这可将裴夫人气了个不轻,这周围没一个照料的人,万一她的乖孙出了个三张两短该如何?

于是乎,现在小夫妻俩院子里的人手足足翻了两倍。

其实不是院子里的人照料不周,而是颜月月不愿意有这么多的人在她的周围,从前她在承元公府时内院里也就吴妈和花枝两人,其余伺候的人只做完自己该做的活计便可,从不在她的院子里过多停留。

哪里还像现在这般,恨不能眼睛长在她的身上才好。

裴再思走到秋千后面,慢慢将秋千扶稳,让速度降下来,等到停稳之后,才说道:“月月,将孩子放到屋里,我来推你坐秋千好不好?”

闻言,颜月月亲了亲小裴诏奶香的脸蛋,又和他贴了贴脸,然后有些不舍地说道:“那好吧。”

此时,院内的一圈伺候的人才都松下了一口气来,集体擦了擦额上的冷汗,抱着一脸不情愿的小少爷回屋哄着去了。

裴再思的手按在她的肩上,替她柔柔的按着肩,低声问道:“玩累了吗?”

“不累,”颜月月侧脸看他,咬着唇笑了笑,眸里透出光来,又握住他的手,说道:“你昨日说要给我喝果酒的,可不能忘了!”

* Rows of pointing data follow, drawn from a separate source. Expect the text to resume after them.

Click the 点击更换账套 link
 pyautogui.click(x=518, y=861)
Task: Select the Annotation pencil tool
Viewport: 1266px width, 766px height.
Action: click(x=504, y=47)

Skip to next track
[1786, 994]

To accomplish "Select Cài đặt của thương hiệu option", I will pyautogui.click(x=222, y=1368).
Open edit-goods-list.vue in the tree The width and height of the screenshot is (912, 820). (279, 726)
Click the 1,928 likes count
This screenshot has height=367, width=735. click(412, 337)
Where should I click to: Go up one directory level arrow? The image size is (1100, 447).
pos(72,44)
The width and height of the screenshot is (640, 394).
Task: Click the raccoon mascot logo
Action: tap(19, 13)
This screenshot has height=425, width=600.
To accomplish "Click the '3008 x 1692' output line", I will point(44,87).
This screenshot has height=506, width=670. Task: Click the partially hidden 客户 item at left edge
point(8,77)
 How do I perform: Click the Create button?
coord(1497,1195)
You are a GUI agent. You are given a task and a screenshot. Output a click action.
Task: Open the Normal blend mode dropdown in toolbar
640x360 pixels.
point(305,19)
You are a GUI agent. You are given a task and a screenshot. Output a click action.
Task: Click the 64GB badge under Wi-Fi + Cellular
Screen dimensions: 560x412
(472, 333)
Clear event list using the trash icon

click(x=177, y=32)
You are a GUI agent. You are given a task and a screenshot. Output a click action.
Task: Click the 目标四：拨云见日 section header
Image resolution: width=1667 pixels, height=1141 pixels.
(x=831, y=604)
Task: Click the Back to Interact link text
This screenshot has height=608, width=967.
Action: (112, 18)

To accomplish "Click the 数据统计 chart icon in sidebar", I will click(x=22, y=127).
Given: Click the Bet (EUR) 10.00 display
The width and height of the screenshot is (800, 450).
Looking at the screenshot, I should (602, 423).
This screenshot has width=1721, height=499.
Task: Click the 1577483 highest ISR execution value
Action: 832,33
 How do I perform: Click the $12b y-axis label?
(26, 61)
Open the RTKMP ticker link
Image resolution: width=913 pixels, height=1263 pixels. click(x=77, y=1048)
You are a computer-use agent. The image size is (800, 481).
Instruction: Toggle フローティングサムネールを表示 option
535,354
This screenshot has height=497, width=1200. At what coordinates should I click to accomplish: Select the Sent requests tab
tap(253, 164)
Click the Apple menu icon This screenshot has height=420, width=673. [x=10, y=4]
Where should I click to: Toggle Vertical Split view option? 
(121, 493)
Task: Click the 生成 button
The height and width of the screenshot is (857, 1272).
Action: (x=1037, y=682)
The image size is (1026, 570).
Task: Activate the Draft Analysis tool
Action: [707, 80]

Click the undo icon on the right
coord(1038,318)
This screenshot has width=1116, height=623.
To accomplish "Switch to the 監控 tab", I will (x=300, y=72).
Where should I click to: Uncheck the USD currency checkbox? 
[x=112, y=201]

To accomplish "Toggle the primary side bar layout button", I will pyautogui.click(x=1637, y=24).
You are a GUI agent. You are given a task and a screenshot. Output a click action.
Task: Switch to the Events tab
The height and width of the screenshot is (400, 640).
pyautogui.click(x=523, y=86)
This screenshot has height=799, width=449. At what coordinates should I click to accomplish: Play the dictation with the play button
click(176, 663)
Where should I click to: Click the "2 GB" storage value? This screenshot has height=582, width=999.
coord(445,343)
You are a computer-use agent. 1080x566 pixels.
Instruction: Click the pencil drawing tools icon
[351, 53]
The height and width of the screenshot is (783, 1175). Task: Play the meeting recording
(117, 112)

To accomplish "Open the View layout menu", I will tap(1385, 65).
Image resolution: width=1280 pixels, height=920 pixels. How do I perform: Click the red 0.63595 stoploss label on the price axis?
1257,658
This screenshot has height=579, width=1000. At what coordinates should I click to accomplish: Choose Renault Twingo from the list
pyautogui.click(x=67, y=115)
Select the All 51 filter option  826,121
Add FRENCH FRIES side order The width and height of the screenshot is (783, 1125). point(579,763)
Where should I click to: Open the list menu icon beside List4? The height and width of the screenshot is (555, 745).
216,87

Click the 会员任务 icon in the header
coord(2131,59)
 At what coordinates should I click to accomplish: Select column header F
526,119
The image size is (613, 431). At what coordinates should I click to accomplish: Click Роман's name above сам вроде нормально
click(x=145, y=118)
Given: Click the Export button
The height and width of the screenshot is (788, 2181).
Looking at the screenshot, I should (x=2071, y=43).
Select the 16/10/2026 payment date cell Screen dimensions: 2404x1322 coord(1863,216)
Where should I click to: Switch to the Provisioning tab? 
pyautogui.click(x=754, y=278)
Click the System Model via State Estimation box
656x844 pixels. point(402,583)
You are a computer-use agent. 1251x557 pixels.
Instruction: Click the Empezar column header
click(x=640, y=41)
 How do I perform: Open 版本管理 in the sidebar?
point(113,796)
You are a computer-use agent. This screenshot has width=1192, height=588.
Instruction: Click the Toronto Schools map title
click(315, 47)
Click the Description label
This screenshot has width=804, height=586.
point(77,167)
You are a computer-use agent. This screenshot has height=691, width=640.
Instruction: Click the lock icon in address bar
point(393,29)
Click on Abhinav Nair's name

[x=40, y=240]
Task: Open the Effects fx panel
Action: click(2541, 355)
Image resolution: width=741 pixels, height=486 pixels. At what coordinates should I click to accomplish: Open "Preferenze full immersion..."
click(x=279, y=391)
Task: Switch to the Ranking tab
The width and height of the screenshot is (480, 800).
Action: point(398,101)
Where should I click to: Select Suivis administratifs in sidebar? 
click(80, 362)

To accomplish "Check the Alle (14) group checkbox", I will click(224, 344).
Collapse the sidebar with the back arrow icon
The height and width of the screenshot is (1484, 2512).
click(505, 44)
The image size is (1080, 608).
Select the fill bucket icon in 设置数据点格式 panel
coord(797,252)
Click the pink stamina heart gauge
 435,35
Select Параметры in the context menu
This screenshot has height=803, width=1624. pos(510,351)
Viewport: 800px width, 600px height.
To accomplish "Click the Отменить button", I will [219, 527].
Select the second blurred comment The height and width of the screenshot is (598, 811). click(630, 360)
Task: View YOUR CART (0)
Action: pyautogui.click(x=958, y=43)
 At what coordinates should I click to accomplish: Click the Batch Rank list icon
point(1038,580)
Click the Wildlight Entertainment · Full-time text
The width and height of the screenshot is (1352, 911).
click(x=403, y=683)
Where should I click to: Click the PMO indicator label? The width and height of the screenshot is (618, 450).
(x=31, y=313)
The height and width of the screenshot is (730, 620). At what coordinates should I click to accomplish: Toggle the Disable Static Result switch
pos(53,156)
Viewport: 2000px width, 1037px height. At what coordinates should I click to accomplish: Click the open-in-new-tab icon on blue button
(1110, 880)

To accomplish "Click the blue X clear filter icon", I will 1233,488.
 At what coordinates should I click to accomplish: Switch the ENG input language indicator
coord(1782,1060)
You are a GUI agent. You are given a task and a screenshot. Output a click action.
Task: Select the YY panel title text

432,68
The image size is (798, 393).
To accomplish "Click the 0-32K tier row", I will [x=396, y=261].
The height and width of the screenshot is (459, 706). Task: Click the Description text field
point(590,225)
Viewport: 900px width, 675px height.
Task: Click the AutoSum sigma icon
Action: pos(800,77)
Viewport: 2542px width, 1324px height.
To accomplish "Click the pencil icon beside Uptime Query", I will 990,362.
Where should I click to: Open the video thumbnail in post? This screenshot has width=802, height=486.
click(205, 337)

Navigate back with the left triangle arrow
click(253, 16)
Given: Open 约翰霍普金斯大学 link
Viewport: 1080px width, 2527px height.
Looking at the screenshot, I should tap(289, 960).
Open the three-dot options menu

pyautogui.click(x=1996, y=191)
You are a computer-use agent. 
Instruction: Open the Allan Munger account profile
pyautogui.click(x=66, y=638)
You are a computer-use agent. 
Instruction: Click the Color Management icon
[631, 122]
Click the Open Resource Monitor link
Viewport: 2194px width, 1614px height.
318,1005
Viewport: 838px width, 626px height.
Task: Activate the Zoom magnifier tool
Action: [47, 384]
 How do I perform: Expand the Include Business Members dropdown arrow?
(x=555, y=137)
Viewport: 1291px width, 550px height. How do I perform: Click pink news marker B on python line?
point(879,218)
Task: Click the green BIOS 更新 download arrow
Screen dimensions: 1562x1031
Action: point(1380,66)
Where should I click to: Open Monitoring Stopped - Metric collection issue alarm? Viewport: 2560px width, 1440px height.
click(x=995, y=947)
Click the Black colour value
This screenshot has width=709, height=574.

由于孕期裴再思不允的缘故,颜月月想喝口果酒解馋,却始终不能够沾到一滴,好不容易出来月子,她便又开始软磨硬泡,硬是在榻上磨到这人松了口,允许她喝上一小杯。

“果酒又不醉人,”她拉了拉裴再思的衣袖,似讨好般地说道:“夫君,夫君你最好了,你可不能骗我的!”

她这模样可怜,裴再思轻敲了一下她的额头,有些无奈,然后说道:“去屋里吧,不能让别的人看见,不然母亲该来训你了。”

二人悄悄进屋,颜月月做贼心虚般地将屋门拴上,然后扑进他的怀里,两只手伸了出来,就连脸颊都激动到泛红:“酒呢?”

屋内自然是藏了酒的,裴再思一伸手就从柜顶上拿下来了一瓶,然后将木塞拔下,放在她的鼻间给她轻闻了一下,又问道:“真的要喝吗?”

酒竟然就藏在屋内!

颜月月有些惊奇地退后两步看了看,又踮起脚尖,却发现自己始终看不到柜顶是什么模样,此时闻言,有些耍气性般一转头,哼道:“你又欺负我!”

“那还喝酒吗?”

他的声音里带着一丝笑意,那甜甜的味道还萦绕在颜月月的鼻尖,她皱了皱自己的鼻子,才好像带了几分不情不愿地说道:“那好吧,我喝一口。”

果酒是偏黄色的,这个是梅子酒,还带了一丝酸味,最适合三伏日喝。

颜月月抱着杯子小舔了一口,而裴再思则打算要同她再说说关于孩子的事情。

“月月,你之前是不是答应过我不再抱着诏儿荡秋千,”裴再思尽量放缓了自己的语气,不要让让她觉得自己是在责怪她,“诏儿还那么小,万一你抱着的时候将他不小心丢出去了怎么办对吗?”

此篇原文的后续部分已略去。